第5話 頼れる後輩

「ふんふんなるほどです。そういうことならば! そういうことでなくともモナンはもちろん先輩のお手伝いをすることを拒否する子ではないですよー!」

「回りくどいな」


 とまあ、なんだかんだとあり、地下研究所には今、俺と後輩であるモナンがいる。

 そして目の前には、高性能のパソコンが一人一台——、内臓されているのはもちろん食人鬼オンラインのソフトである。校長がそこまでやっていてくれたらしい。

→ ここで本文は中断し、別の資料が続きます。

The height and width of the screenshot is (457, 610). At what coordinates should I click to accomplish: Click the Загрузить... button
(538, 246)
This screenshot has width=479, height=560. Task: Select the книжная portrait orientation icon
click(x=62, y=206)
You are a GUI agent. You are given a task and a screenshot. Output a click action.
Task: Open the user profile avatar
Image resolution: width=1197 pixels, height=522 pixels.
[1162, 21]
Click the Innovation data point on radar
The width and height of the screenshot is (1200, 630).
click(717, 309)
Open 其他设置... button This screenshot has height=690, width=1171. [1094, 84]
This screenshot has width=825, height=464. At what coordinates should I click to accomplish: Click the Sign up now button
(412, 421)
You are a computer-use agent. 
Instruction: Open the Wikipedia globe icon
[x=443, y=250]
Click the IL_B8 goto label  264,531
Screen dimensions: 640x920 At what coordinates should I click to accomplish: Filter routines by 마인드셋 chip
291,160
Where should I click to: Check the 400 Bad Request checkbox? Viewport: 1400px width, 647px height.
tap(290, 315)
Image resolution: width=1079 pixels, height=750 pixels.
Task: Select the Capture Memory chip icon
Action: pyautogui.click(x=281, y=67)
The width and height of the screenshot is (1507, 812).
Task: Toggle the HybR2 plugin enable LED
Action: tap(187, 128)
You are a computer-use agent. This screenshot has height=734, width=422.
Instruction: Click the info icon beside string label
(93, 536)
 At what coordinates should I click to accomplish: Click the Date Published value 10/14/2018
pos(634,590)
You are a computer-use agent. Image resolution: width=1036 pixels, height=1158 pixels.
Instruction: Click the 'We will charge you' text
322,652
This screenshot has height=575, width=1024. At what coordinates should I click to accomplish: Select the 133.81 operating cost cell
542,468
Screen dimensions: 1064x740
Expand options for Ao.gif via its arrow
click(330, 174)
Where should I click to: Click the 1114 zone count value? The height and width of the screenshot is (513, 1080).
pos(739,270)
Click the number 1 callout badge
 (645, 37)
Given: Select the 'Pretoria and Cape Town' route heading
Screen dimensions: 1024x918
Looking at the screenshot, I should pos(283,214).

 時間がかかる、と言っていたけど、用意するのは早く、あれからまだ夕方にしかなっていない。半日ほどで準備万端である。

 これで説明書通りに起動すれば、ゲームの世界に入れる、というわけだ。


「それでさ、もう一度だけ聞くけど、いいのか、モナン?」


「なにがですか? あれ? もしかして一緒についていくことに、今更ですけどモナンの心配をしてくれていますか? お優しいですね……惚れてしまうかもしれません!」


「違ぇよ。

 つうか、フラグなんて立ってないだろ……もし立っていたならすげえ折りたいんだけど」


「ひ、ひどいです……っ。これでもモナンは本気なのに!」


「本気なら両手で顔を隠すな! 

 指の隙間から見えてる唇が歪んでるんだよお前は! 笑ってんじゃねえか!」


「ぎくっ!?」

「口で言わないで。ぎくっ、は体で示してほしかった!!」


 あと、せめてちょっとくらいは体を動かしてくれ……。

 微動だにせず、ぎくっと言われても。


「はあ、まあいい。そんなことよりも」


「そんなことで片づけてしまえるんですね。モナンとの会話はそれくらいの価値でしかないと。

 ——ははあ、なるほどそうですか。

 やっぱり先輩はそういう人なんですね。見た夢の通りです……裏切りませんね、先輩は」


「まあ、それよりも」

「あれ!? 全然のってくれませんねスルーですか!?」


 モナンが跳んだ。

 ツッコミで跳んでいる――。


 構ってやりたいのは山々だが、こっちは余裕があまりない。

 そういう漫才をしている暇はないのだ。


「……相当、切羽詰まっている感じですか?」


「そういうことだ。それでさ、モナン。

 これからたぶん、アキバを見つけるまで、俺はゲームの中から出る気はないんだよ」


 一応、これは俺の意思だ。

 俺だけの意思であり、校長の意思ではない。


 あの人がダメだと言えばダメだし――でも幸いにも、校長は学校を休む許可を出してくれた。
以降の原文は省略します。